Manderson, SD: Members of the Ogalala Lakota Nation at Pine Ridge successfully harvested several acres of industrial hemp this week in defiance of federal law outlawing the crop. This year was the third successive time Oglala Nation members had planted hemp, but the first time that federal law enforcement officials failed to confiscate their crop.
Alex White Plume, whose family planted this year’s crop, “has become the first farmer within the borders of the United States to complete a cycle of planting, growth, harvest and delivery of industrial hemp since 1958,” said Bob Newland of SoDakNorml and the South Dakota Industrial Hemp Council. Newland is sponsoring a statewide ballot measure (Initiated Law No. 1) to allow farmers to possess and cultivate marijuana consisting of no more than one percent THC for food, fiber and other commercial purposes.

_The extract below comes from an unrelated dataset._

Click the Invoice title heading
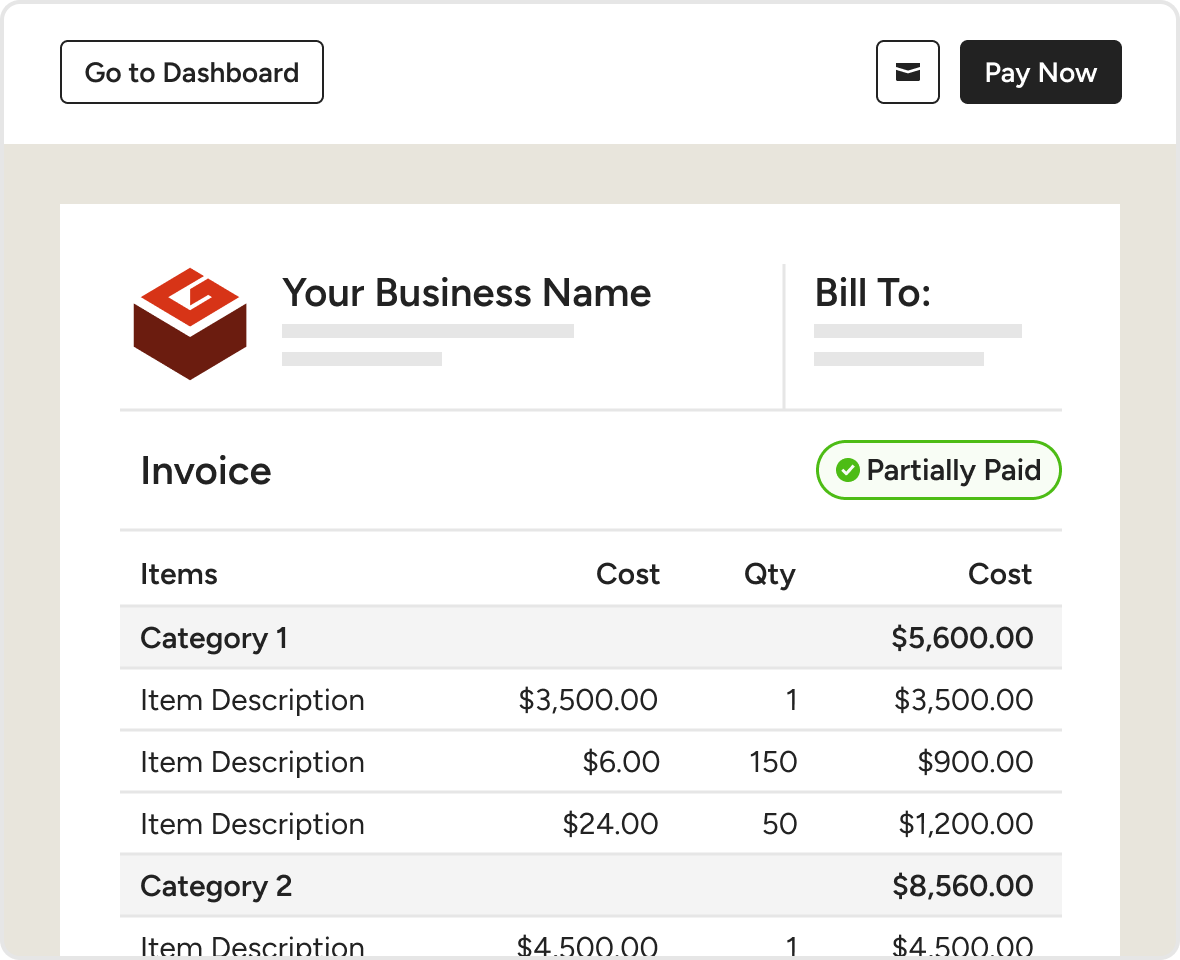This screenshot has height=960, width=1180. tap(206, 471)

The dried hemp has already been sold to the Madison Hemp and Flax Company of Lexington, Kentucky. Affiliates of the Kentucky firm are scheduled to pick up the crop next Thursday.

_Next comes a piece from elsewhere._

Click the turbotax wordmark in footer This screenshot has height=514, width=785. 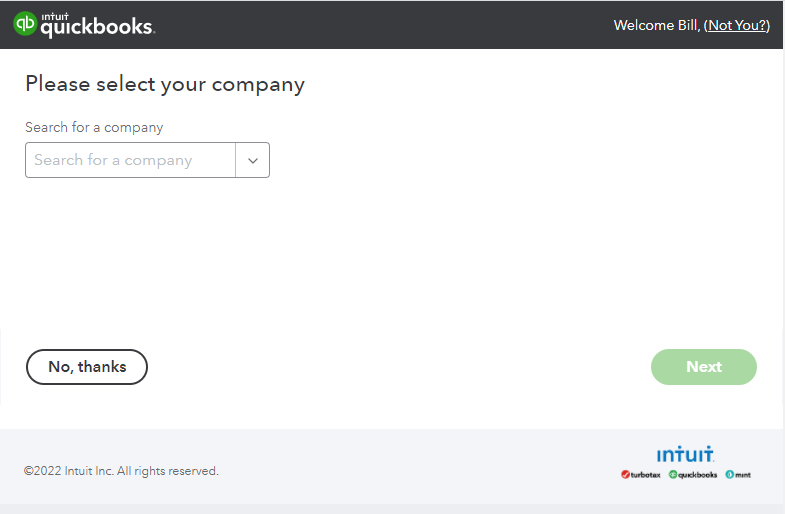(x=645, y=475)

Despite the federal ban on hemp cultivation, Lakota tribal leaders passed an ordinance in 1998 permitting members to cultivate hemp containing less than one percent THC. Oglala Sioux tribal leaders maintain that hemp cultivation is legally protected under provisions of the Fort Laramie Treaty of 1868, which ratified the Lakota Indian Nation’s right to grow food and fiber crops on tribal lands. The Pine Ridge reservation, located in the southwest corner of South Dakota, is the poorest county in the nation.
Though federal agents had previously confiscated the White Plume’s hemp crop in 2000 and 2001, no criminal charges were ever filed.